広島家庭裁判所呉支部 昭和33年(家)482号 審判 1958年10月13日
申立人 山田敏男(仮名)
未成年者 宮本芳子(仮名)
主文
事件本人の親権者を申立人とする。
理由
申立人は主文同旨の審判を求め、その原因として主張する事実関係は次の通りである。
申立人は事件本人の実父である。申立人は事件本人の生母である亡宮本綾子と昭和二五年頃より内縁の夫婦関係を結び、この関係の継続中綾子は昭和二十六年十二月○○日事件本人を出産し、その後事件本人は申立人及び綾子によつて養育されていたが綾子は申立人との婚姻届未了のまま昭和三十年十月○日病死するに至つた。申立人は昭和三十年十一月○日事件本人を認知し綾子死亡後も引続き養育しておるのであるが、民法六一九条第四項の協議をすることができないので、この協議に代る審判がして欲しい。

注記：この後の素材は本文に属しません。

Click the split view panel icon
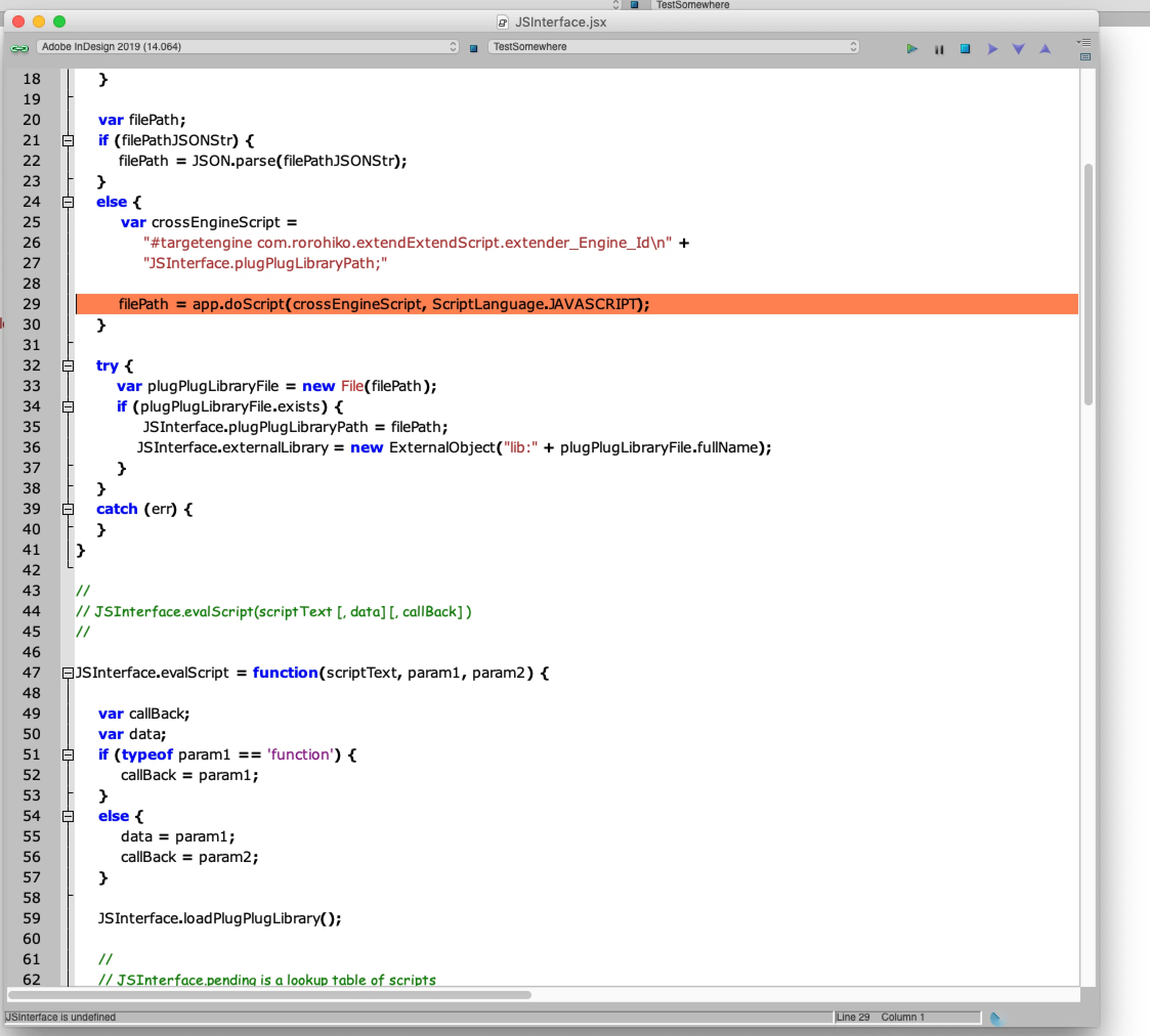The width and height of the screenshot is (1150, 1036). (x=1085, y=57)
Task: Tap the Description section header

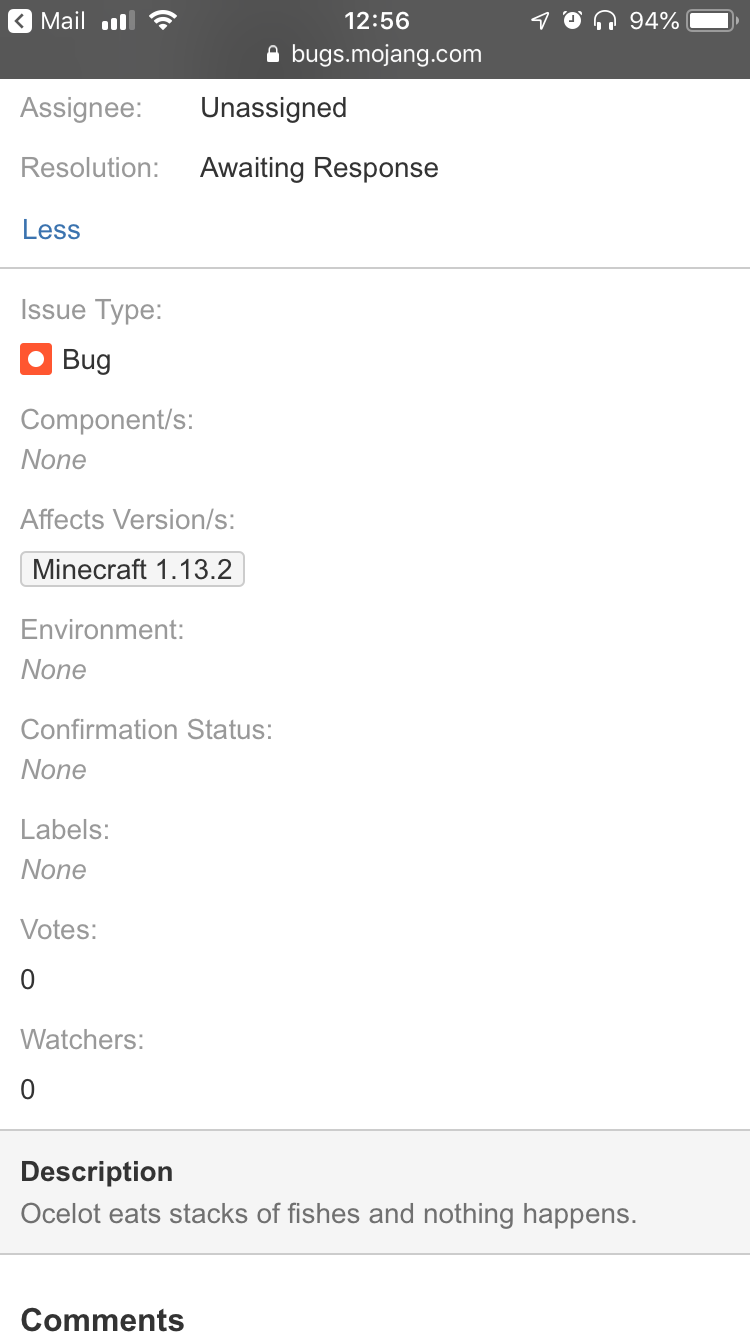Action: 97,1172
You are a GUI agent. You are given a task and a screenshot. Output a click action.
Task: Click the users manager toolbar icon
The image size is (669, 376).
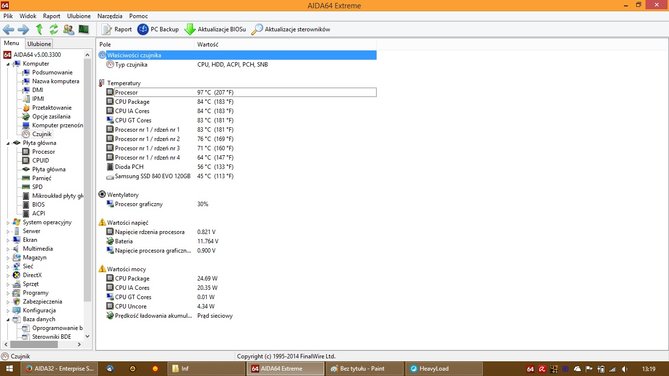(x=68, y=29)
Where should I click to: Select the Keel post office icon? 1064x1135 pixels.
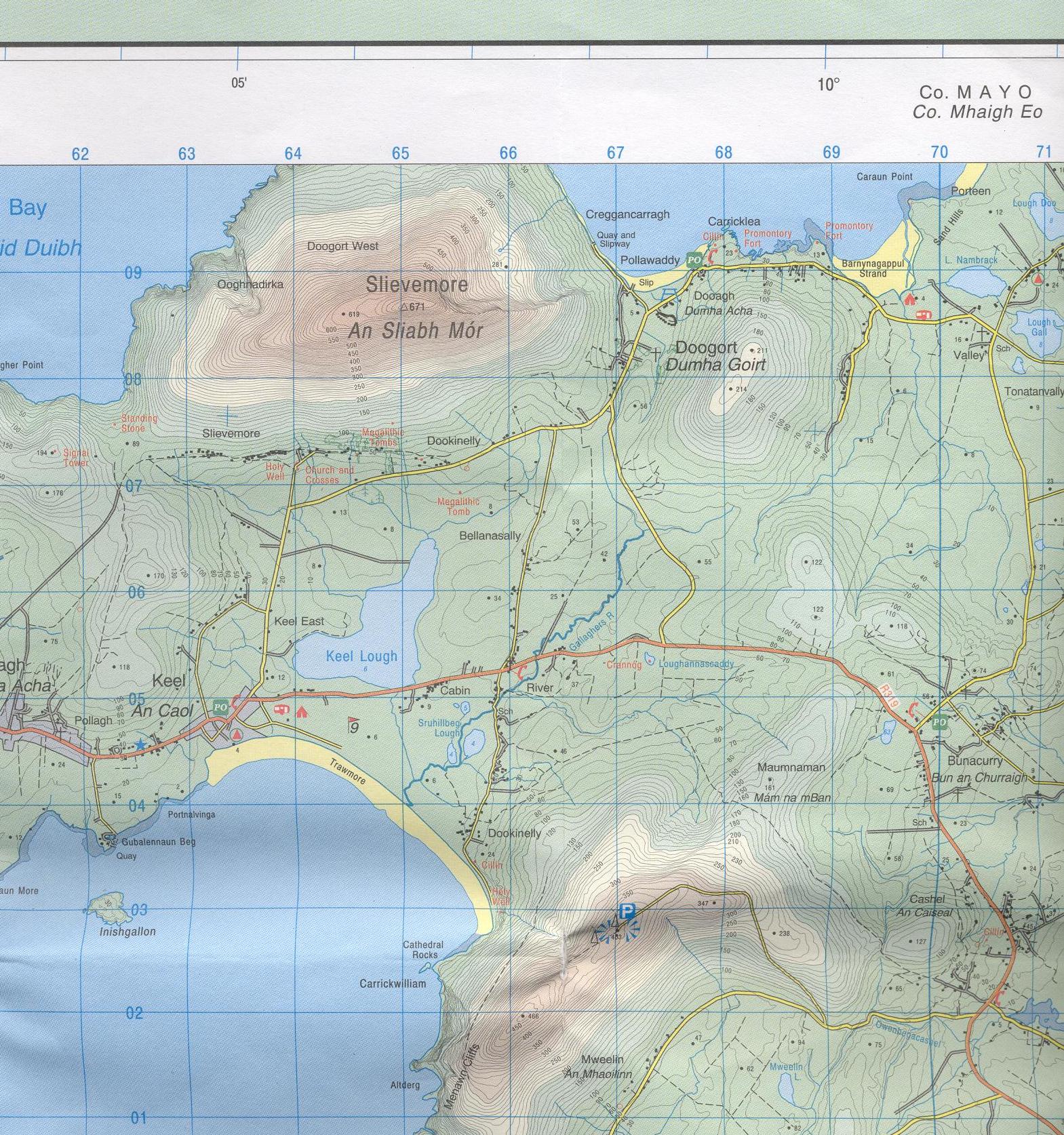pos(220,706)
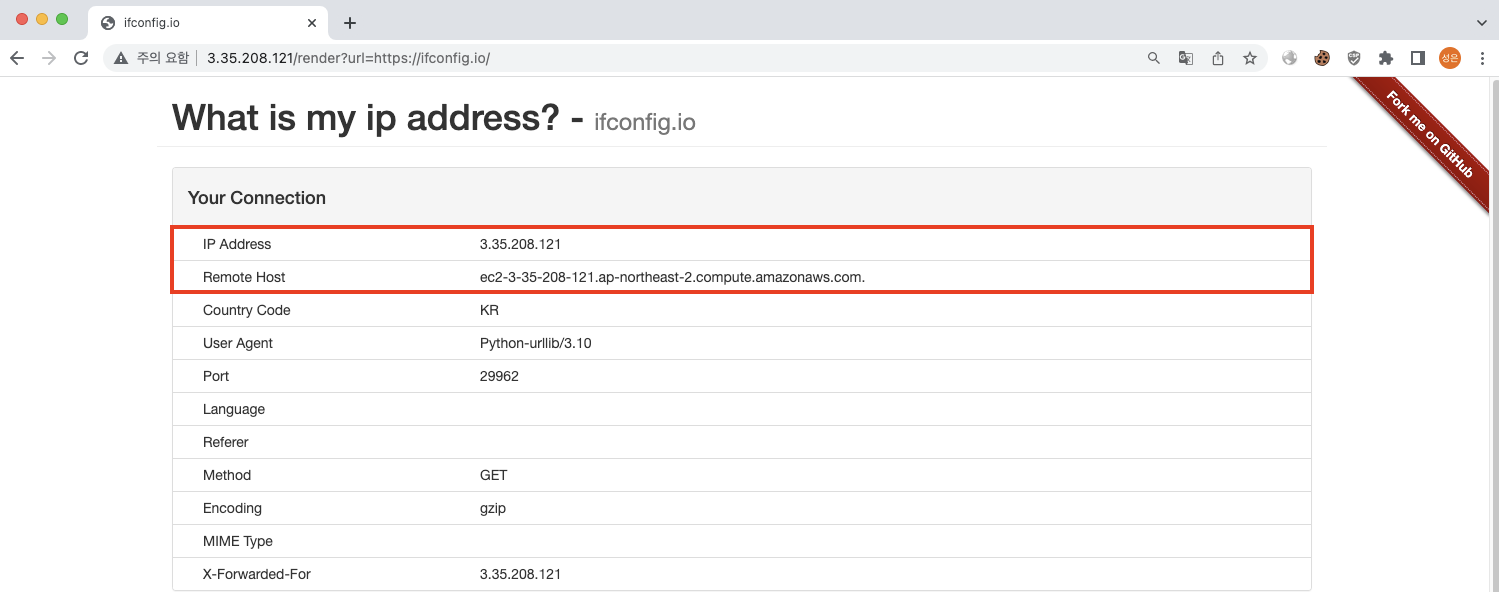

当裁判所は記録添付の戸籍謄本の記載及び家庭裁判所調査官高橋昌之の調査報告書の記載を綜合し、申立人の主張する事実関係を真実と認定する。そこで問題となるのは、このような事実関係の下において家庭裁判所が民法第六一九条第五項にいわゆる協議に代る審判により親権者を指定することができるか否かの点である。この点は従来学者実務家の間に種々論議研究せられてきたところであるが、実の父又は母が存し事実上子の監護教育の任にあたつている場合、これらの者を親権者として法律上においても現実と一致させる方が子のために利益であることを否定し得ないし、認知した父ある子の母が死亡した場合を民法第八一九条第五項にいう協議をすることができないときの一場合と観ることも理論上可能であると考えられるので当裁判所は積極説に従い本件申立を理由ありとし家事審判法第九条乙類第七号により主文の通り審決する。